10 Ways to Reduce Lymphedema Risk After Breast Cancer TreatmentKatie Taylor
In a perfect world, you would hear about the risk of lymphedema before cancer treatment. But not everyone does, even though cancer patients, especially breast cancer patients, are at a high risk of developing the condition.
Lymphedema causes parts of the body, usually the parts of the body near the treatment site, to become swollen and inflamed. For breast cancer patients, it’s common to develop lymphedema in the hands, arms, or shoulder area.
When the lymphatic system is damaged because of radiation or the surgical removal of lymph nodes, lymph fluid can no longer move effectively through the body, and it builds up and causes swelling. Risk for developing lymphedema is between 15 to 46 percent for breast cancer patients, though some estimates are closer to 50 percent.
Ask your care team about your risk for lymphedema, and work to avoid lymphedema by using these 10 risk-reducing strategies:
1. Get Loose
Avoid clothes or undergarments that squeeze or pinch the chest and arms, and don’t wear snug-fitting watches or jewelry. These items can restrict flow of the lymph fluid and encourage swelling. If only one side of your body was affected by treatment, try wearing bracelets and rings on the opposite side.

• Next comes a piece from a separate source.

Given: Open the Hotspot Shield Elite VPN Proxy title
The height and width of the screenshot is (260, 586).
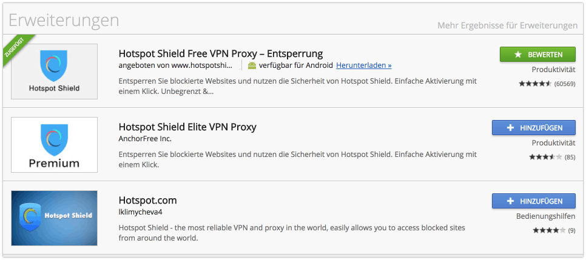Looking at the screenshot, I should click(187, 127).
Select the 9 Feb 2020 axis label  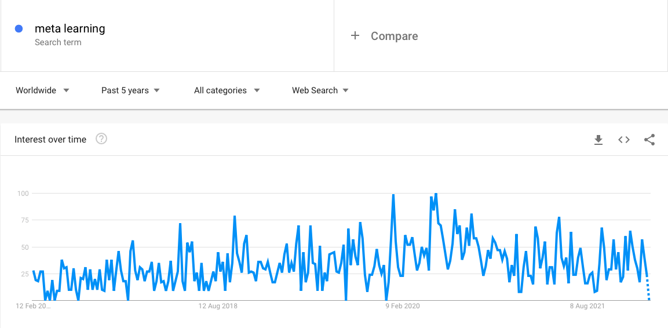[403, 306]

Make sure your bras fit properly, and if you wear a prothesis, find one that doesn’t squeeze. Stay loose and go with the flow!
2. Protect Yourself
The lymphatic system is a part of the immune system and the lymph nodes swell in response to infection. Any cut or scrape can allow bacteria to enter the body and trigger a lymphatic swelling, but remember a damaged lymph system is less able to then drain the fluid and bring swelling back down to normal levels. Avoid cuts and scrapes by:
- Wearing protective gloves when washing dishes, gardening, or prepping food (anything that puts you at risk for cuts).
- If you shave your underarms, try a hair-removal cream or an electric razor instead.
- If you need to get blood drawn, ask to have it drawn from the unaffected arm or another part of your body.
- If you get manicures, ensure that your salon uses sanitary practices to avoid infections.
- If you get a cut or scrape, wash the area promptly with soap and use an antibacterial ointment. Watch the area carefully and talk to your doctor if you notice swelling or signs of infection.